In the Old Testament, there were various forms of Psalms, and they were not all of equal standing. The highest form of prayer in the Old Testament was called the תּוֹדָה, the todah, which is a Thanksgiving Psalm. Why was that the pinnacle of the spiritual life for the Jews? Because they understood that when we give God thanks, we are no longer merely consumerists of His gifts, but we are active participants in this relationship by giving Him something back.
And so, we no longer are just like little birds in a nest being fed, we give something back. And that something back that we give ought to be in proportion to the gift we’ve received. And so, what happens? This receiving and our grateful action of praise and thanksgiving, elevated to Him, what does that do? It fulfills the order of justice. Justice demands a response. Justice is defined as giving each His due. And thanksgiving, gratitude, is a subset of the virtue of justice, the moral virtue of justice. In justice, we give each their due. In piety, which is one of the subsets of the virtue of religion, we give God true worship, reverence, gratitude, simply gives Him thanks, thanks for His gifts. And this, then, entering into this communion, of giving and receiving, God gives / us, we receive, receiving we give Him something, what happens?
There’s a virtuous circle taking place because the more ardent, the more profound, more real our Thanksgiving is, the more our heart is disposed to receive still more graces from Him. And so, this is a virtuous circle. Of course, the maximum act of thanksgiving is, well the Greek word for thanksgiving is ευχαριστία, which might give you a hint of where this is going, right? Eucharist. So, eucharist means thanksgiving. We often don’t think of it in terms of its etymological meaning, but Eucharist means thanksgiving.
And so, this is the pinnacle of communion where God gives us, not healing, He gives us Himself.

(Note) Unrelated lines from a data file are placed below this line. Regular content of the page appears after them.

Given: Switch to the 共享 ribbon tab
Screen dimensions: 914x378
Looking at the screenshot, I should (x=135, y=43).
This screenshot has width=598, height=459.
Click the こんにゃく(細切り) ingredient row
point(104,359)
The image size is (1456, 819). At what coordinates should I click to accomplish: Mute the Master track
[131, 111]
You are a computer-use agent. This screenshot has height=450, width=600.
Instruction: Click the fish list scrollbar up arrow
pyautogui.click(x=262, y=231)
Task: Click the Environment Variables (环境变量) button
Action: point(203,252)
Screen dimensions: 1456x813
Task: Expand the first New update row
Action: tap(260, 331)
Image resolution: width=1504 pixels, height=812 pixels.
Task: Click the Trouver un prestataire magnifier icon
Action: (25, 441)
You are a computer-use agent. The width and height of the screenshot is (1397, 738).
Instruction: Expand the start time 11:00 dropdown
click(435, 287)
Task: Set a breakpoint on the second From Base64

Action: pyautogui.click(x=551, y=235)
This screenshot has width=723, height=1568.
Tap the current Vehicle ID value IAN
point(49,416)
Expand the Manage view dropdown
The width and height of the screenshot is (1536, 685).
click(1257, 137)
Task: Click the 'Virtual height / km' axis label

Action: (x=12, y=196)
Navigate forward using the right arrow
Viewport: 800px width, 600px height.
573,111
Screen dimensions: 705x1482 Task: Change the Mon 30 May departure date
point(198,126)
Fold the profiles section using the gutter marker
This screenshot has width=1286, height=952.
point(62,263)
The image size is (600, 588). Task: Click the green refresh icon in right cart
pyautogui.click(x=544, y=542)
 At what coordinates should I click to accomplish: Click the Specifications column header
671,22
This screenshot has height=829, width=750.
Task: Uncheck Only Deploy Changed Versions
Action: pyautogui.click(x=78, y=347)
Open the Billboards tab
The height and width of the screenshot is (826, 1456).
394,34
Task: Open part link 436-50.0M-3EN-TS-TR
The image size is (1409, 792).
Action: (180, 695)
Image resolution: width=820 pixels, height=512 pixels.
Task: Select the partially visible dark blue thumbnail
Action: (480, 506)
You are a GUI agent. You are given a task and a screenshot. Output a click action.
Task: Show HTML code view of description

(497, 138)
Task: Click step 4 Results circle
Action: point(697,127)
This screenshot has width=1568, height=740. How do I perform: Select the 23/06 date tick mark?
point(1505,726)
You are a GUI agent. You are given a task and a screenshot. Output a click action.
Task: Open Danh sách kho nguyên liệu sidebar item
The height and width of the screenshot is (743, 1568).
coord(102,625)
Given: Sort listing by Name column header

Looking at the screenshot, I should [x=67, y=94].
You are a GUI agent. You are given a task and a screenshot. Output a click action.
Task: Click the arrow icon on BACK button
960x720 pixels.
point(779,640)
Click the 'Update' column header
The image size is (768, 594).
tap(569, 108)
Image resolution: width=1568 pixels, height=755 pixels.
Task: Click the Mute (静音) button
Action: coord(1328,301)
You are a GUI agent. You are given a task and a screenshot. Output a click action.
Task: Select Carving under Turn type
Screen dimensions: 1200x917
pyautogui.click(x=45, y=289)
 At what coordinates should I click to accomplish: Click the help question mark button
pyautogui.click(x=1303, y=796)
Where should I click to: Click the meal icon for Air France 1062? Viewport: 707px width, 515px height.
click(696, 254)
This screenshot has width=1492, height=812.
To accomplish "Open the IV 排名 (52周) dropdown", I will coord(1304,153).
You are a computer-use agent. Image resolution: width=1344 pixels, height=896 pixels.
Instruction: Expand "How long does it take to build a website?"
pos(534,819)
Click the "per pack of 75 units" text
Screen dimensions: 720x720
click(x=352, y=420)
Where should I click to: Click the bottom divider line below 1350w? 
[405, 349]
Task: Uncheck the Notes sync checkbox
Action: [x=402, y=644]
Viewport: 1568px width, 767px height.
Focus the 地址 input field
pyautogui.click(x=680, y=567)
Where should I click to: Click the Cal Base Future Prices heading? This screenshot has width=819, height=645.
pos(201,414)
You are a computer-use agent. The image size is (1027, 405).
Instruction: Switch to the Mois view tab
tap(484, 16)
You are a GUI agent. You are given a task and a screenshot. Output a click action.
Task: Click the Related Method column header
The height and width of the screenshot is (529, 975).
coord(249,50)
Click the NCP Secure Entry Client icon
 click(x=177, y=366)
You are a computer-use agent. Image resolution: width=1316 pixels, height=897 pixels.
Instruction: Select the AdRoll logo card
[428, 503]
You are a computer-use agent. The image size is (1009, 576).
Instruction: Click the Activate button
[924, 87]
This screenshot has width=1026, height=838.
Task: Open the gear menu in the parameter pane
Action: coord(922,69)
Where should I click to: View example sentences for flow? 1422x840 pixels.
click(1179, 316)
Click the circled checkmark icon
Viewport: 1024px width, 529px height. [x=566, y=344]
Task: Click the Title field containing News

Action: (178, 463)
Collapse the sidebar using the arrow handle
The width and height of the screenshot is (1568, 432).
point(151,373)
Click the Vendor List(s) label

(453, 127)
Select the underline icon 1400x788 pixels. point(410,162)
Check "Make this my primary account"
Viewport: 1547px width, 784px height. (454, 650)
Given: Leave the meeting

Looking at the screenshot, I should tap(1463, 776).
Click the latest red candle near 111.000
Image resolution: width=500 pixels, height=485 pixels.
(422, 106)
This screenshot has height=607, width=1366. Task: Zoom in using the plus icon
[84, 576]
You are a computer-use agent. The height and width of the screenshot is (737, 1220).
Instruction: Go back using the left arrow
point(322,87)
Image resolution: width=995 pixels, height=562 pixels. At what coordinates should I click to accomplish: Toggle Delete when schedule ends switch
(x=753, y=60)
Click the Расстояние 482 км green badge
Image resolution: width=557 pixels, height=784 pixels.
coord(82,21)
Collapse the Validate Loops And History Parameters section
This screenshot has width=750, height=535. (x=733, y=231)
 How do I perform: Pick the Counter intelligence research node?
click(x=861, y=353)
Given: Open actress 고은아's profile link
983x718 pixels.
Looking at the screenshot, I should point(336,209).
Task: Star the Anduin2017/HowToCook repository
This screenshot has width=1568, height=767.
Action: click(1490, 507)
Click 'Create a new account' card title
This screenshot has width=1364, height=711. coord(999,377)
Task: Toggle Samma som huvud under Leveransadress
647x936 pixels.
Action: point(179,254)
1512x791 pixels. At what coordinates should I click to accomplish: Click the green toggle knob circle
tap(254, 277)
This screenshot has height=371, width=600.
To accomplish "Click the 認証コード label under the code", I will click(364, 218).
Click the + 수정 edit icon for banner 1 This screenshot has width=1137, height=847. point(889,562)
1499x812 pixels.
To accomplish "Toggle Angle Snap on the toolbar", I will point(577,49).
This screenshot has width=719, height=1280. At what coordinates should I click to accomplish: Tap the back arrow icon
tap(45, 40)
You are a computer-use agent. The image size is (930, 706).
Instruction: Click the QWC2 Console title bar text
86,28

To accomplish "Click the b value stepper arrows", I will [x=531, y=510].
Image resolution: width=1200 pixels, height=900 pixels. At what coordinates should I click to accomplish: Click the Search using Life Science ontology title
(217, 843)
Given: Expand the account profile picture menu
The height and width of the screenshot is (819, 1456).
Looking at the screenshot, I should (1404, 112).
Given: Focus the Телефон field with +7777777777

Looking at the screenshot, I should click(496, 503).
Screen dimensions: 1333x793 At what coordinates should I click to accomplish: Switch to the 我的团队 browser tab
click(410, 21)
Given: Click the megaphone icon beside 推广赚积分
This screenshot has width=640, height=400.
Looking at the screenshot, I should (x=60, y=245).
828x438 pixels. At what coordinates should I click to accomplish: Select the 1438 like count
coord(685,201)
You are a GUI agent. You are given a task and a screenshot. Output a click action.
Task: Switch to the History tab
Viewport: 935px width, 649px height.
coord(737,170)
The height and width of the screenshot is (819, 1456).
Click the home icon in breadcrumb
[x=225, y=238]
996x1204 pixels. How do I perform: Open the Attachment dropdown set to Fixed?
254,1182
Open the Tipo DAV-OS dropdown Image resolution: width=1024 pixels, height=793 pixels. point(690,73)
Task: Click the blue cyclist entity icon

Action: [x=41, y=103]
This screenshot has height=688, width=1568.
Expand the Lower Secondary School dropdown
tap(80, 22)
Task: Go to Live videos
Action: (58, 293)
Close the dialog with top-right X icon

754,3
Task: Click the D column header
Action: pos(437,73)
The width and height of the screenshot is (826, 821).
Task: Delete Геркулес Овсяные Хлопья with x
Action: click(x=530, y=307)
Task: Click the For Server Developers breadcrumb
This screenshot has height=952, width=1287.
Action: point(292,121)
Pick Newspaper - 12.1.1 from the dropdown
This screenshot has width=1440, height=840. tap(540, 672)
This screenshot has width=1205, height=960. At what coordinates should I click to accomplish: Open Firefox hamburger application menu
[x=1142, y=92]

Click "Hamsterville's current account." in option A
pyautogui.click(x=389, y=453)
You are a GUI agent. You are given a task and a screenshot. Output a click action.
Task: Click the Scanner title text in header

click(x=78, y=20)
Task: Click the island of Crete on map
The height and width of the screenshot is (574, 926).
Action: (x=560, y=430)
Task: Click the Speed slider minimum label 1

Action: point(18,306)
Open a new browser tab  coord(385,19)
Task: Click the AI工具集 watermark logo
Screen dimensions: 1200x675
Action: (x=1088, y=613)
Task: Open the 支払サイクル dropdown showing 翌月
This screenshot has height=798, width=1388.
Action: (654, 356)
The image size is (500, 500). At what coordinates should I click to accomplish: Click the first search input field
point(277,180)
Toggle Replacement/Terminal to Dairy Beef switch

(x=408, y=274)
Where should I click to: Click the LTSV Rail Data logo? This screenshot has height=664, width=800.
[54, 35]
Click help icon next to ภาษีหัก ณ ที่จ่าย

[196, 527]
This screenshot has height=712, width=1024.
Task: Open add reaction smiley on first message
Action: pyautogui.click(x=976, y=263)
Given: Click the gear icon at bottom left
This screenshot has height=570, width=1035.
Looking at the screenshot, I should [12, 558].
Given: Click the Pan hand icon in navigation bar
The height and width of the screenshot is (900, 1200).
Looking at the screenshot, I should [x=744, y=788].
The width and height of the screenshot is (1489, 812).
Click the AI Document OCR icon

And He is the one who heals our wounds by His wounds. And so, as we receive Him in the Eucharist, we owe Him something; we owe Him gratitude. And as we give Him thanks, this relationship with Him deepens, and there ought to be exponential growth from one communion to the next, according to our gratitude.
And so, Our Lord has set it up this way. He gives us, we receive, we give back, in order to receive. In this relationship, we’re always the winners. Certainly, we come out a little better than Our Lord does, for sure, but He wants it to be that way. He wants us to be fed, He wants us to be grateful.
And so, hence the sorrow of His Heart at not seeing the due gratitude in these nine. And so, we’re presented with this outsider, this Samaritan, who received a grace, and then becomes something of a reference point for us; the one Our Lord wants us to imitate in rendering due praise and thanksgiving.
In the Name of the Father, and the Son, the Holy Spirit. Amen.